A vacinação é, disparado, a medida mais eficaz e barata para proteger um cão de doenças potencialmente fatais como cinomose, parvovirose e raiva. Ainda assim, muitos tutores cometem erros que comprometem toda a proteção — desde atrasar doses até expor filhotes à rua antes da hora. Entender o calendário vacinal é obrigação de quem tem um cão.
O protocolo do filhote#
O esquema básico começa entre 45 e 60 dias de vida com a vacina múltipla (conhecida como V8 ou V10), que protege contra cinomose, parvovirose, hepatite infecciosa, adenovirose, parainfluenza, coronavirose e leptospirose. São necessárias três a quatro doses, com intervalos de 21 a 30 dias, porque os anticorpos maternos recebidos pelo leite podem neutralizar as primeiras aplicações. A antirrábica, obrigatória por lei em grande parte do país, é aplicada a partir dos 4 meses, em dose única anual.
O erro mais perigoso#
Levar o filhote para passear antes de completar o protocolo vacinal é o erro que mais mata. A parvovirose, por exemplo, é transmitida por um vírus extremamente resistente, que sobrevive meses no ambiente — calçadas, gramados e pet shops podem estar contaminados. Até uma semana após a última dose da múltipla, o filhote só deve sair no colo ou em ambientes controlados. A socialização, importantíssima nessa fase, pode ser feita com cães adultos comprovadamente vacinados, em casa.

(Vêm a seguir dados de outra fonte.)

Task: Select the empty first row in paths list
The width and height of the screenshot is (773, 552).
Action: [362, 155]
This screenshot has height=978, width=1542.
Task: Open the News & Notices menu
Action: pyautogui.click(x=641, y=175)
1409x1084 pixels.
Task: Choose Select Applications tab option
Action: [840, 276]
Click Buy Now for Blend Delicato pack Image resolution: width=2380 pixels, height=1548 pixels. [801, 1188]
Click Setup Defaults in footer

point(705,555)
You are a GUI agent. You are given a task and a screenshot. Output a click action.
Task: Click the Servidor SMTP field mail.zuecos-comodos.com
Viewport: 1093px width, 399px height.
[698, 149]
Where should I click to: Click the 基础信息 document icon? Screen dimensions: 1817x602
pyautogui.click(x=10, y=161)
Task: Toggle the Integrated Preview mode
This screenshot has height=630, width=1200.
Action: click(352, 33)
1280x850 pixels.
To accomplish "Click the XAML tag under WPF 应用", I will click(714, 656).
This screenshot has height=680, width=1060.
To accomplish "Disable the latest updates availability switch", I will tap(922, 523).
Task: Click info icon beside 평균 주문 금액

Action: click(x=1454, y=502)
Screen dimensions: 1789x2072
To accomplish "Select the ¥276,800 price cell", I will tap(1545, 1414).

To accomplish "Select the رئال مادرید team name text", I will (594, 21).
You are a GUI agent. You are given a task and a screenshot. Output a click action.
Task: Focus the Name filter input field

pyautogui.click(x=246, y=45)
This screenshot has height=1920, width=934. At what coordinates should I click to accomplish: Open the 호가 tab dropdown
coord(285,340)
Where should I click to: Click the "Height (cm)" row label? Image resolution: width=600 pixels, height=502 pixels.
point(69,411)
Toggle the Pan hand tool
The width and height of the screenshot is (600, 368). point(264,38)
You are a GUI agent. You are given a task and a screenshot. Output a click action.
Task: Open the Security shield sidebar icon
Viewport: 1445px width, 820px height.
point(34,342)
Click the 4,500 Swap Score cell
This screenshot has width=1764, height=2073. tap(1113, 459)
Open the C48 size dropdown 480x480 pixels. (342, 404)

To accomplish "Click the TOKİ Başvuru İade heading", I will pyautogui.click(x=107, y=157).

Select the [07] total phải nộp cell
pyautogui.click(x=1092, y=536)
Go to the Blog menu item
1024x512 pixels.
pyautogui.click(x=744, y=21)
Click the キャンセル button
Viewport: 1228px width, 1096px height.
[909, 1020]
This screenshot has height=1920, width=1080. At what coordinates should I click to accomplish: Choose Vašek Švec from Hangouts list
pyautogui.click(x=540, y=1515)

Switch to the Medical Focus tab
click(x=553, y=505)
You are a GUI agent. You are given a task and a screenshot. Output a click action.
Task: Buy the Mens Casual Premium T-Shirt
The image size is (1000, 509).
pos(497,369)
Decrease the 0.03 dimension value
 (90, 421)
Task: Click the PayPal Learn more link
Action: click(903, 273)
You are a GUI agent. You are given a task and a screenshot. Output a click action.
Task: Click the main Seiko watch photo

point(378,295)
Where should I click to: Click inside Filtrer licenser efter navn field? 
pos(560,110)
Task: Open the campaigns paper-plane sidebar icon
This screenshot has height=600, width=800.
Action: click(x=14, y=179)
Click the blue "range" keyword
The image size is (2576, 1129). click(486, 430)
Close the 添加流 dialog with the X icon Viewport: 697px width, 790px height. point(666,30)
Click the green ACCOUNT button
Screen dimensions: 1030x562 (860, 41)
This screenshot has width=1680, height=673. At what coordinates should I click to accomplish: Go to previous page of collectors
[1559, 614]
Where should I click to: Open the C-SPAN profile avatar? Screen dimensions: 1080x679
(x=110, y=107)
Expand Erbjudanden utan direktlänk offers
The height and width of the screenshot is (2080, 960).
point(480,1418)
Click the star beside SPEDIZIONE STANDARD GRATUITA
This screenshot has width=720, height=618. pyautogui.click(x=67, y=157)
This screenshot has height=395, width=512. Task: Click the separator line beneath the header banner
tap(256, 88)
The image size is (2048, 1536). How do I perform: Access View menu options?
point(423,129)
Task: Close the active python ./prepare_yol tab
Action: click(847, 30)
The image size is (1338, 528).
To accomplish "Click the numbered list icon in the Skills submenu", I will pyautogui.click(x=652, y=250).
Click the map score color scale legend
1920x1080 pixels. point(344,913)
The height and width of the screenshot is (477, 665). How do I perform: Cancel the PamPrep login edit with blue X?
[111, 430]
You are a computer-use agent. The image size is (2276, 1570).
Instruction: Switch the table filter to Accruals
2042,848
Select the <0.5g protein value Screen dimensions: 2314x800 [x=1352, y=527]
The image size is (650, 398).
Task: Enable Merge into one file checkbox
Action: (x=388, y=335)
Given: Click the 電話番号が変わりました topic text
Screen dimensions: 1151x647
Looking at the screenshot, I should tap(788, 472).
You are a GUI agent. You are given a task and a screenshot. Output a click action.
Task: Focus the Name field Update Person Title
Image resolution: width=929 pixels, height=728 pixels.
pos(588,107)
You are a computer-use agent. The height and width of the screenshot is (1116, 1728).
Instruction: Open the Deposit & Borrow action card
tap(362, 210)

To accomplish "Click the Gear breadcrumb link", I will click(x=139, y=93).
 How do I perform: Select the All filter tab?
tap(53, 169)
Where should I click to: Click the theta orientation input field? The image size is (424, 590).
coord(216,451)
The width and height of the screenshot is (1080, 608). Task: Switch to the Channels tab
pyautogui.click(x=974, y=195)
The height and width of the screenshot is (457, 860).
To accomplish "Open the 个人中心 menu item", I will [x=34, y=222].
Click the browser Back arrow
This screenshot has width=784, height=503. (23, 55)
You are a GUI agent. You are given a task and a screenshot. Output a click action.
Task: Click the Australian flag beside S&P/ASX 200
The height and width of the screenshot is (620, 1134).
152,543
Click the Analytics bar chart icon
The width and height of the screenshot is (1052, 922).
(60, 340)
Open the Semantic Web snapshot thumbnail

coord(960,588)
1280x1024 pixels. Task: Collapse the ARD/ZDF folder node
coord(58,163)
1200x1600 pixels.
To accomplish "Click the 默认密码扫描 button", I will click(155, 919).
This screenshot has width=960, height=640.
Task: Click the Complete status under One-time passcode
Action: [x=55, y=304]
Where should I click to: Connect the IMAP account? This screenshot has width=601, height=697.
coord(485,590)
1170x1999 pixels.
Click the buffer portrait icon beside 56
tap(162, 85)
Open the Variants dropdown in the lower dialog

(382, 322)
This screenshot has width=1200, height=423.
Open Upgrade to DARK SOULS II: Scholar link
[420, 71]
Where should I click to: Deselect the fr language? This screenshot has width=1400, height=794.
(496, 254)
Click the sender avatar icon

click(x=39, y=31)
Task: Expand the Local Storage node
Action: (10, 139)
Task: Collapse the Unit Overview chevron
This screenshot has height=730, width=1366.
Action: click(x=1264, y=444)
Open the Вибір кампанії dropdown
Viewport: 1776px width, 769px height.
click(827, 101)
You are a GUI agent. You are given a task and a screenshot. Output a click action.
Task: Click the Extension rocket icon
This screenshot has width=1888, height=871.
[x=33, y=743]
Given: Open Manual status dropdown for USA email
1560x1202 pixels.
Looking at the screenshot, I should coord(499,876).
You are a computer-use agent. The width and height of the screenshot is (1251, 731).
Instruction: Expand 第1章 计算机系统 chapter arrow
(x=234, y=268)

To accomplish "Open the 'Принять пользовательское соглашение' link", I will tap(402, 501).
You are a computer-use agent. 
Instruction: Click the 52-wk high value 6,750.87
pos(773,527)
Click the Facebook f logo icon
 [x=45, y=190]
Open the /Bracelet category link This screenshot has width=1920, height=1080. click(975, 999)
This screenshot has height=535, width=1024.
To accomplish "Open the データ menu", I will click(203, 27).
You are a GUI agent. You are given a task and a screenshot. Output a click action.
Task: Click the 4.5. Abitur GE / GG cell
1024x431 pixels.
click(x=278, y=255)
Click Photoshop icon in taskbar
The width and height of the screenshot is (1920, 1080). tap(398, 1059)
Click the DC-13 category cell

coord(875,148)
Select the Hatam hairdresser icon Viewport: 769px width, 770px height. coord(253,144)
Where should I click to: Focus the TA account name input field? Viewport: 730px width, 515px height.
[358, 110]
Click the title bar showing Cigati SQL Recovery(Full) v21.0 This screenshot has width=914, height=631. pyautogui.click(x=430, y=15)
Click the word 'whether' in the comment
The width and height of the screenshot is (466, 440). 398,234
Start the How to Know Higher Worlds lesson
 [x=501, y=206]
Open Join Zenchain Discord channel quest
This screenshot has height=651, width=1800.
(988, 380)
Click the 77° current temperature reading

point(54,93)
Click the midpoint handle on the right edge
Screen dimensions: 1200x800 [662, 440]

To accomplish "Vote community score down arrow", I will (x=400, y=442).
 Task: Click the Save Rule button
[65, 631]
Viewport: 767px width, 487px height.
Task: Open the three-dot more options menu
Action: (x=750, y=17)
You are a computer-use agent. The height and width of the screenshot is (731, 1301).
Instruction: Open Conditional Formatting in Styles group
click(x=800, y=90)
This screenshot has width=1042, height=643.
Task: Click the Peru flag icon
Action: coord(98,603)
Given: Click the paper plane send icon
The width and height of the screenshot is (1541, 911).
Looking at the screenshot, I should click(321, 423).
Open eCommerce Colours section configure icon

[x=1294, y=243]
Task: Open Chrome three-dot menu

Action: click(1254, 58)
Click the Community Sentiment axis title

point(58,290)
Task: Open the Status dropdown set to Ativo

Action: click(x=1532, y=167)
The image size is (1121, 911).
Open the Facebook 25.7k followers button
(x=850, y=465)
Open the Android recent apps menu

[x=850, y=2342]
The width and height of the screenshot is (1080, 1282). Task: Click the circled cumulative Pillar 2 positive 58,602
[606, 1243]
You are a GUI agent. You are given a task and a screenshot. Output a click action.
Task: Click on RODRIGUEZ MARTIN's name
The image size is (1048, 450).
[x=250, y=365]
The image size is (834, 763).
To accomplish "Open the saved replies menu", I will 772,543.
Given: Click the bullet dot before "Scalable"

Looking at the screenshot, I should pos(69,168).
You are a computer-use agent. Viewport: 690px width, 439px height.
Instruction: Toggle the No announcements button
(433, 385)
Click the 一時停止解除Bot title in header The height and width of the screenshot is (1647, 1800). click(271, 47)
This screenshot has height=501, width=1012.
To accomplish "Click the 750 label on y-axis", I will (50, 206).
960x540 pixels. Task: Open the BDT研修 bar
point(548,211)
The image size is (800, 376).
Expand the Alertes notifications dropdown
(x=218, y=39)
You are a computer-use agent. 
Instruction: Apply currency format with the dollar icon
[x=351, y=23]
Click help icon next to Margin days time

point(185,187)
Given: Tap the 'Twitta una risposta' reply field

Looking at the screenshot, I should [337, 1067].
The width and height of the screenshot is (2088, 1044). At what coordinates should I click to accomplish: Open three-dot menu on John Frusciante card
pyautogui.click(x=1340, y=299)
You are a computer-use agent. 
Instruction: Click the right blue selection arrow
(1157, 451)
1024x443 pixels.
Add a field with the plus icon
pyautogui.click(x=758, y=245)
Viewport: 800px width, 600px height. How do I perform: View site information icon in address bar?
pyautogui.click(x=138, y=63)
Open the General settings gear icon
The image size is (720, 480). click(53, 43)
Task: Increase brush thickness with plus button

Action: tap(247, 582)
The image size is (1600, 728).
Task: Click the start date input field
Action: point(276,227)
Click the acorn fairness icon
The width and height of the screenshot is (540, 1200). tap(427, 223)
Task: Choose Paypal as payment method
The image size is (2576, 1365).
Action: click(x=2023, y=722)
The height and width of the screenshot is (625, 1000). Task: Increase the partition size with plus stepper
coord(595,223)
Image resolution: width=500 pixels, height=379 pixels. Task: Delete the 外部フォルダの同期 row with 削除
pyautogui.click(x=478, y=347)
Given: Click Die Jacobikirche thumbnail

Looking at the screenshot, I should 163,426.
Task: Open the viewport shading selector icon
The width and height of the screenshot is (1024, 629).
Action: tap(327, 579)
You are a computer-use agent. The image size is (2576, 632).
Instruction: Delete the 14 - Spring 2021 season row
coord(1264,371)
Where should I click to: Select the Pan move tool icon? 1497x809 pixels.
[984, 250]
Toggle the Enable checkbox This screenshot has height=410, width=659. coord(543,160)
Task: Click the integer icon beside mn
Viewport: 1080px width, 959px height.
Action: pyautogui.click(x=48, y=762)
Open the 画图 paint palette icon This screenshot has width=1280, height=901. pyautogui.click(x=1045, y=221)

Vacinas complementares e reforços anuais#
- Gripe canina (tosse dos canis): recomendada para cães que frequentam creches, hotéis e parques;
- Giárdia: auxilia na prevenção da doença parasitária, indicada conforme o estilo de vida;
- Leishmaniose: importante em regiões endêmicas, combinada ao uso de coleiras repelentes.
Os reforços anuais da múltipla e da antirrábica são indispensáveis: a imunidade decai com o tempo, e um cão adulto sem reforço fica tão vulnerável quanto um filhote. Outro cuidado essencial é vacinar apenas com veterinários, que avaliam a saúde do animal antes da aplicação — vacinar um cão doente ou parasitado compromete a resposta imunológica. Guarde a carteirinha atualizada: ela será exigida em viagens, hotéis, creches e competições. Prevenir custa pouco; tratar cinomose ou parvovirose custa caro e, muitas vezes, não há final feliz.